• [WHAT THE TASK ASKS]:
Rewrite the listing as a numbered list with blank lines omitted. Start at the line that contains "Screen dimensions: 918x332" and continue through the end of the listing.

• [Click-target listing]:
--- start ---
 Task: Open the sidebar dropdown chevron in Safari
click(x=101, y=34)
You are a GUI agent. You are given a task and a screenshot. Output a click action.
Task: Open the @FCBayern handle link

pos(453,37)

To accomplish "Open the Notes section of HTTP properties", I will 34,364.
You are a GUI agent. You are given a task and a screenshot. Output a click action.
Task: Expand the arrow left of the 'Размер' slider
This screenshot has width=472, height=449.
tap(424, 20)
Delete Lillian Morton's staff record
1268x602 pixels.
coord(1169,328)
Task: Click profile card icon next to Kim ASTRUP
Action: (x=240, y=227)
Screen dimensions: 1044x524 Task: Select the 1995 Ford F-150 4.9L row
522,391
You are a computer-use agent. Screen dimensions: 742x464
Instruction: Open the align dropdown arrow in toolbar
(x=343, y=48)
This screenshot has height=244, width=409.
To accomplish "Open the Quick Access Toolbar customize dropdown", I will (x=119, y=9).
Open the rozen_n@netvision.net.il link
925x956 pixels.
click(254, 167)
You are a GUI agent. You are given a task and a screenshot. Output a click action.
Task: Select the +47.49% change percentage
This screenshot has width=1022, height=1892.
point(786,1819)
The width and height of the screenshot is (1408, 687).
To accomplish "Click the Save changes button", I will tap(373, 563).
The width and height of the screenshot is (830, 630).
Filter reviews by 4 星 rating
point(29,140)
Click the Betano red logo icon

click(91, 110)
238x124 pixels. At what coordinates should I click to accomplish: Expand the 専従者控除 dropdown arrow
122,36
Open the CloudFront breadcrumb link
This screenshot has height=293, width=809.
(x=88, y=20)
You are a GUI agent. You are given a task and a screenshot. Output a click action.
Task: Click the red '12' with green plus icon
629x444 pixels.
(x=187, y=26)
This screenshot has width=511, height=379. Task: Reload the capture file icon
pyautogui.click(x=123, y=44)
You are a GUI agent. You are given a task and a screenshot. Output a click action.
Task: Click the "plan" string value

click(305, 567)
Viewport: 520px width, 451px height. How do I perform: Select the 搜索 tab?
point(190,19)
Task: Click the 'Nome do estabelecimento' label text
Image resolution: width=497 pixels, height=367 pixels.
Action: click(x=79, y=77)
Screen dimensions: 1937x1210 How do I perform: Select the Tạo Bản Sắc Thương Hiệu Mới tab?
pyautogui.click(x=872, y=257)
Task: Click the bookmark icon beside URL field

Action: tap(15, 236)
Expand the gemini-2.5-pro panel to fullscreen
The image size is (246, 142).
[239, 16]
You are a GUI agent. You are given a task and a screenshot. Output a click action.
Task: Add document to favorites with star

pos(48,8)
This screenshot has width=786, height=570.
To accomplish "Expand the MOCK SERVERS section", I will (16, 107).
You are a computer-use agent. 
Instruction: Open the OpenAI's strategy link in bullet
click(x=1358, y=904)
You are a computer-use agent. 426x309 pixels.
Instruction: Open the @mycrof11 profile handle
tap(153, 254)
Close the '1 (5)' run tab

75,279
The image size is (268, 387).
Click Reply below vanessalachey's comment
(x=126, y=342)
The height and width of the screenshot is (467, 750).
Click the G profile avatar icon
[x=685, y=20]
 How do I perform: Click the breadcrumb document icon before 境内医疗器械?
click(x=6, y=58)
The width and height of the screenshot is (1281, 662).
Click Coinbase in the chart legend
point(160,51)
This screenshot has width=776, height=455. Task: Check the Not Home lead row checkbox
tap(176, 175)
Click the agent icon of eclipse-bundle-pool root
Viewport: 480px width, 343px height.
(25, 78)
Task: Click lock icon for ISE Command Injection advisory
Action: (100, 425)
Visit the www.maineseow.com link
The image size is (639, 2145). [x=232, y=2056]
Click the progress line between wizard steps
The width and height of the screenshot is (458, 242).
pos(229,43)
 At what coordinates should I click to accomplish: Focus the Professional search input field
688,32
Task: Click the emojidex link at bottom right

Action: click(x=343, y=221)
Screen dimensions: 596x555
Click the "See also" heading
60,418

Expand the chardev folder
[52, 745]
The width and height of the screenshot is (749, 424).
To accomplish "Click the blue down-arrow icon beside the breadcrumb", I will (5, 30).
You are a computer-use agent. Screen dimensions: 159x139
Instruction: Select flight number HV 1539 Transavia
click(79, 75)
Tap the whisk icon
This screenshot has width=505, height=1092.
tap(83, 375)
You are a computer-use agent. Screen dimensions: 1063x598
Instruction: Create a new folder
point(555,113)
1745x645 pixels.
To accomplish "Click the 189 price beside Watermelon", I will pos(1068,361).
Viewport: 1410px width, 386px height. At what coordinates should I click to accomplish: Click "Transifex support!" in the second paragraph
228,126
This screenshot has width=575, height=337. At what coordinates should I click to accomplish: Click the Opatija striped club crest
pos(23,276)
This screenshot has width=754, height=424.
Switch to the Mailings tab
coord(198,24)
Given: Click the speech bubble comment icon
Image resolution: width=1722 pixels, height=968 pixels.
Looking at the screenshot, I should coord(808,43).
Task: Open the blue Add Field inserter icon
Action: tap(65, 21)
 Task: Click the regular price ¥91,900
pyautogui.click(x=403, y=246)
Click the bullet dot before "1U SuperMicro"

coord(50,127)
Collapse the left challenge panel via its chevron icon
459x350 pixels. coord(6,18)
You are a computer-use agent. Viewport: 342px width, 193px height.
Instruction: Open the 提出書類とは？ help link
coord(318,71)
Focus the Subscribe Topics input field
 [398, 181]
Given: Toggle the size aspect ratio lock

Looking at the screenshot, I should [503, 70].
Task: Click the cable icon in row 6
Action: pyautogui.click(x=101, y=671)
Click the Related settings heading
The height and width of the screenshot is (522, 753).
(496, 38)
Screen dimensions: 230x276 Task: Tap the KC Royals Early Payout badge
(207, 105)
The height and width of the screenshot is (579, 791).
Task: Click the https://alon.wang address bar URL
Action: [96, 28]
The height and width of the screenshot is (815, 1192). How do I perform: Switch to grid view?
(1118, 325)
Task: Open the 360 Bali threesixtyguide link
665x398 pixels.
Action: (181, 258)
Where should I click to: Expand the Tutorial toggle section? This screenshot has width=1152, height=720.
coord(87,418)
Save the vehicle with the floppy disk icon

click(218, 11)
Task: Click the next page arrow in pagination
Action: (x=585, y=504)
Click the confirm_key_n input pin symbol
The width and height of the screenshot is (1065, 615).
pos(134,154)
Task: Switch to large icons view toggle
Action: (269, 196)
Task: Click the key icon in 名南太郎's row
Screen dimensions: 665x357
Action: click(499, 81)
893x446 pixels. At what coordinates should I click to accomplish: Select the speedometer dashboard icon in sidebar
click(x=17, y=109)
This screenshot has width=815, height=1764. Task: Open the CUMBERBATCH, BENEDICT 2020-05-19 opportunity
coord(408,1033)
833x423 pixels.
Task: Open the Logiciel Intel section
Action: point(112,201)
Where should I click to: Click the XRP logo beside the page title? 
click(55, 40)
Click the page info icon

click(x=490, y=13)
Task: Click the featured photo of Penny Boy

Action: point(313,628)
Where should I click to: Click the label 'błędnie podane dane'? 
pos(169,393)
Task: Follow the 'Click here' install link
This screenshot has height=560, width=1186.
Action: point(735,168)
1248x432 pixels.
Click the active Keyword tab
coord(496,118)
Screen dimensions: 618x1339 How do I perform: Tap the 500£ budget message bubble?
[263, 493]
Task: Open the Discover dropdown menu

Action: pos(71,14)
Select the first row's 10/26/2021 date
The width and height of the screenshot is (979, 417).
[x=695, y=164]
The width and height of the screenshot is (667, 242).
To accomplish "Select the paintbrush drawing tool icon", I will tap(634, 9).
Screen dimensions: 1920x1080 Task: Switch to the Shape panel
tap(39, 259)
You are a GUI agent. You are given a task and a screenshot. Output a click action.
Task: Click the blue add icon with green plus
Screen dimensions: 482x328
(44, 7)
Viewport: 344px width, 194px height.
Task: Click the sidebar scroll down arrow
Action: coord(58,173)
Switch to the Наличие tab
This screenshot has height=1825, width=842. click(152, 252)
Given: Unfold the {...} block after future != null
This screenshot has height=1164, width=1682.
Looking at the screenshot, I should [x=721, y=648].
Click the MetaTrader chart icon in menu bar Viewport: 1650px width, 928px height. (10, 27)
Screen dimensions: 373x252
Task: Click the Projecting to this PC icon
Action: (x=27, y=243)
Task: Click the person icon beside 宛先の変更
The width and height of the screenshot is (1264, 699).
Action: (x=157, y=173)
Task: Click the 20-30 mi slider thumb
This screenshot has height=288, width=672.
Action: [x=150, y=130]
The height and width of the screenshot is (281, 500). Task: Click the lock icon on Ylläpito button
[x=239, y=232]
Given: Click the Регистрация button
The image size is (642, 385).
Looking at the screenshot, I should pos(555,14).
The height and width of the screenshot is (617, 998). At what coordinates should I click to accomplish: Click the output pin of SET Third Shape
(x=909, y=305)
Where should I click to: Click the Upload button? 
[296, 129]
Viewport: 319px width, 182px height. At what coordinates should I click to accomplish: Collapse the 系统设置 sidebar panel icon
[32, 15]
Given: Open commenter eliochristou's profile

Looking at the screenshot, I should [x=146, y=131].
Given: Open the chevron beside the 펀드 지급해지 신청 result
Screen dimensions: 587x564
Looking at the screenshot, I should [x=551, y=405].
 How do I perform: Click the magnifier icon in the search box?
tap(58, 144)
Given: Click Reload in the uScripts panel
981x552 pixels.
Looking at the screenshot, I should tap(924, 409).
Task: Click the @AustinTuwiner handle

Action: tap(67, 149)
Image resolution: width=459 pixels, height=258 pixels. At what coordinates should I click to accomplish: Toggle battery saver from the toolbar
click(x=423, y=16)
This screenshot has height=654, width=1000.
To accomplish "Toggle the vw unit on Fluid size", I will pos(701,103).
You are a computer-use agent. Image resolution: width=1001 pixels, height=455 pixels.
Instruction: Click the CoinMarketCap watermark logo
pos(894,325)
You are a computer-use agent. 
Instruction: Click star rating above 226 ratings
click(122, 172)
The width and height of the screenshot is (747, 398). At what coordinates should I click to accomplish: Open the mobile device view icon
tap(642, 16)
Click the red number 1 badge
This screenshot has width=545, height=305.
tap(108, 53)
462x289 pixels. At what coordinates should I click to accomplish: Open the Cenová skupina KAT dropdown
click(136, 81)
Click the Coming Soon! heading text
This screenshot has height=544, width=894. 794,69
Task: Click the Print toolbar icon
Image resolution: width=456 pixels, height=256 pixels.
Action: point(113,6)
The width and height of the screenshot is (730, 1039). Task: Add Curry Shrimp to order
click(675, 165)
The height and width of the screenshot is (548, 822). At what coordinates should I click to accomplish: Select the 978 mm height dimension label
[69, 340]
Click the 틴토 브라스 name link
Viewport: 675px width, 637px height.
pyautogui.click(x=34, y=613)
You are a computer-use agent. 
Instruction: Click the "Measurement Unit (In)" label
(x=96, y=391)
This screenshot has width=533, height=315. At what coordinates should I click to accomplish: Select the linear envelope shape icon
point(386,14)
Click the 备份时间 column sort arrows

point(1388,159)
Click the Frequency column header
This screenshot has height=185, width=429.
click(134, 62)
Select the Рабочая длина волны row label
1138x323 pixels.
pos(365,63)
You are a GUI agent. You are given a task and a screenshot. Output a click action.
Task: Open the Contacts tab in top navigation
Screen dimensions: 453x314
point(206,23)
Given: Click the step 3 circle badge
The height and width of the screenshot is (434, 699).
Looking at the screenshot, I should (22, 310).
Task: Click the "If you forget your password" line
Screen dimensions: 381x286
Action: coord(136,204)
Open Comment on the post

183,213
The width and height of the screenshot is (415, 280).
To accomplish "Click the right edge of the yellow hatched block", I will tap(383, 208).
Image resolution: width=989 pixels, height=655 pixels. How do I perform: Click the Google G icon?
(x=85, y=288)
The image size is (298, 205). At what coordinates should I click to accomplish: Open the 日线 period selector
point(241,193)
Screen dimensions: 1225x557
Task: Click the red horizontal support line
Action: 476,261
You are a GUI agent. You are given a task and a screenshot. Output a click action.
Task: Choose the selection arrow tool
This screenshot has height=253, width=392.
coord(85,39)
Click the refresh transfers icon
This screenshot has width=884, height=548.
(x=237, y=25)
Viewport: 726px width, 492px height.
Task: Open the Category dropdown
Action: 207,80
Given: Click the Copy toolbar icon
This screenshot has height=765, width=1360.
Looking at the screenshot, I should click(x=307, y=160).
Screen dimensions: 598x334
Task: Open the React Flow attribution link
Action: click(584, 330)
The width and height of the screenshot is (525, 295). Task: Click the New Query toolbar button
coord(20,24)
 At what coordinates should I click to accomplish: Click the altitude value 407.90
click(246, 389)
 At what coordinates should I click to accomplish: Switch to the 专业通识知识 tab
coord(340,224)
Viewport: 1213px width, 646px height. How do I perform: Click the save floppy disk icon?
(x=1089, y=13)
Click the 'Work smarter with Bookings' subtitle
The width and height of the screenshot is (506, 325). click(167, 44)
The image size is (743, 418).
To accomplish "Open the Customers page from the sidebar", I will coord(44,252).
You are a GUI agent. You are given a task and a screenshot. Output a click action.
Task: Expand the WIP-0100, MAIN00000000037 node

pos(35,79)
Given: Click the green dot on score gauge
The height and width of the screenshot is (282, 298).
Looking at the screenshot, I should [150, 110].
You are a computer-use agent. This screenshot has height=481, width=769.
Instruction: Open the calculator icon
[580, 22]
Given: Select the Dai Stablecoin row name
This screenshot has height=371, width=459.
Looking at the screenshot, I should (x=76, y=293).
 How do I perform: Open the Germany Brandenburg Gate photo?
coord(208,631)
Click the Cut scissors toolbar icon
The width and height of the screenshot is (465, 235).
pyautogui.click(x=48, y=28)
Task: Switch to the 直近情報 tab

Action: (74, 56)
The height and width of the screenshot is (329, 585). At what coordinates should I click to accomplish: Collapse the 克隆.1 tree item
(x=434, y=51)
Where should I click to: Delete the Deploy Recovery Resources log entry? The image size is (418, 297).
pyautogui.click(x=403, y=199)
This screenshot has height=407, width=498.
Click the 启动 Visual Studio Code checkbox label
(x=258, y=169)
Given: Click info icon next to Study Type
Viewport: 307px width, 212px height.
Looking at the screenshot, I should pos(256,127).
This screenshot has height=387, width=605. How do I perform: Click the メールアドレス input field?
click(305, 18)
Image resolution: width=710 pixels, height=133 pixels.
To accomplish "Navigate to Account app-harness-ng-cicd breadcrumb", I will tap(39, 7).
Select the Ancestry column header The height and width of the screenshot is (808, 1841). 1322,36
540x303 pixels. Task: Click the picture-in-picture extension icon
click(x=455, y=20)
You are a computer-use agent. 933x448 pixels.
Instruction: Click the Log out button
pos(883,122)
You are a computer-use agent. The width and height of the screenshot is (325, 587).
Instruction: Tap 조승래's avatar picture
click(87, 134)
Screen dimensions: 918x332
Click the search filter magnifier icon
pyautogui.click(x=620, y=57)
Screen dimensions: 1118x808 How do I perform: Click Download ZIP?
--- end ---
• [RESULT OF THIS EXERCISE]:
1. Screen dimensions: 918x332
2. Click the search filter magnifier icon
3. pyautogui.click(x=620, y=57)
4. Screen dimensions: 1118x808 How do I perform: Click Download ZIP?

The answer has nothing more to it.